In one indicator of their proliferation, nearly 68,000 raccoons were shot during the hunting season that ended in early 2011, the last period for which figures are available. Ten years earlier, the number was about 9,000.
"It's really incredible what the species is doing at the moment," Hohmann said. Germany's temperate climate and extensive forest cover "fits perfectly what the raccoon needs. It's mild. They love water. We have a lot of rain. . It's a wonderland for raccoons."
Humans are a godsend as well. As litterers, food wasters and suckers for cute-looking animals, humans unwittingly or deliberately help satisfy raccoons' ravenous appetites. (The German word for raccoon, waschbaer, or wash bear, derives from the creature's habit of washing its food with its highly sensitive paws).
The most heavily besieged urban area is the central German city of Kassel, where raccoons have become the stuff of daily headlines.
Here in Nieste, a small town nine miles east of Kassel, the animals are a scourge for residents such as Trautmann-Winter, whose backyard, where her grandchildren like to play, is covered with raccoon droppings after the animals feast on her fruit trees at night. She often looks out her kitchen window in the evenings to see a family of raccoons scampering across her neighbor's rooftop.
Curious and adaptable, the four-legged interlopers have pried up roof tiles and chewed through insulation to nest in the warm eaves of houses. They raid horses' feed troughs for snacks.
Edgar Paul, an enthusiastic hunter, says he shot and killed a raccoon about once every two weeks, on average, in the surrounding woods last year. Hunting is not allowed in areas of human habitation. Trying to figure out what to do about the raccoon invasion is now one of his biggest headaches as Nieste's mayor.
"The problem isn't the forest. If they lived in the forest, they'd be easy to get rid of," Paul said. "They live in the town now, in roofs, and there you can't get rid of them."

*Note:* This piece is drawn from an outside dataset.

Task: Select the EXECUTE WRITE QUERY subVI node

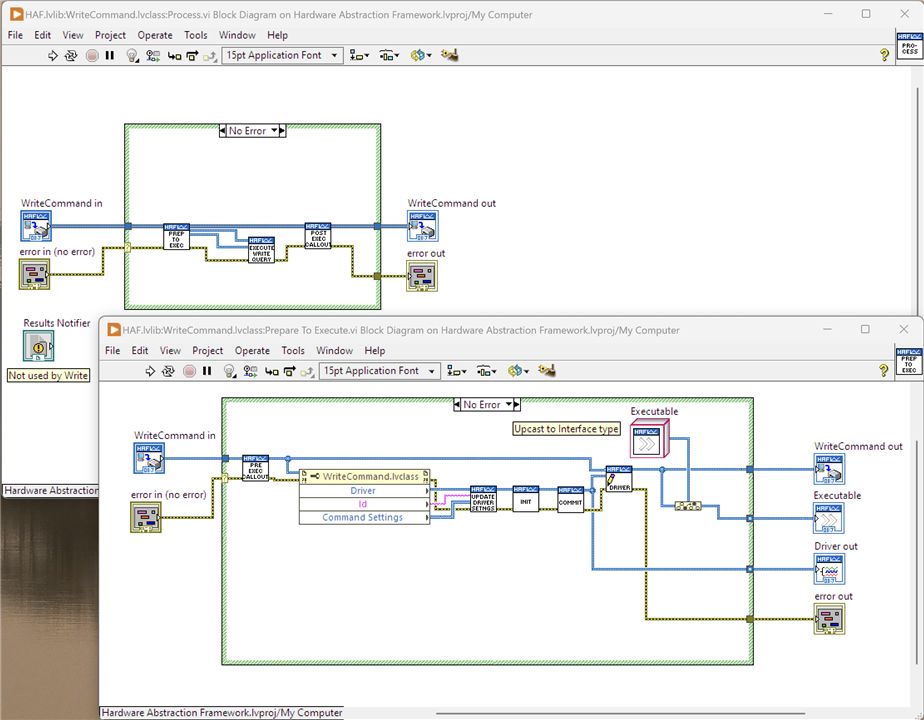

Fed-up Germans have suggested mass hunts to try to solve the problem, but evolution has doomed such efforts to almost certain failure, because raccoons can adjust their breeding patterns to help compensate for lost numbers when their population is under stress.
In any case, animal rights activists deplore the idea of widespread killing or trapping, noting that raccoons pose no physical threat to humans, who would do better just to secure their garbage cans and plug gaps in their walls to discourage forays into town.
"I've never heard of a raccoon attacking someone. . No raccoon has ever stolen a baby," said Beate Kaminski, a spokeswoman for the Tierschutzverein (Animal Protection Society) in Berlin, which operates Europe's largest animal shelter.
"They can be annoying -- I can understand that -- but again, it's no reason to go out and shoot anything that moves in your garden," Kaminski said.
Probably the only thing capable of wiping out large numbers of raccoons is illness, but that's up to nature. Humans, said Hohmann, should best resign themselves to an uneasy coexistence.
"I think our grandchildren will regard them as a part of the natural habitat. It's our generation that still remembers they came to Europe artificially," he said. "Just accept it. We don't have a chance."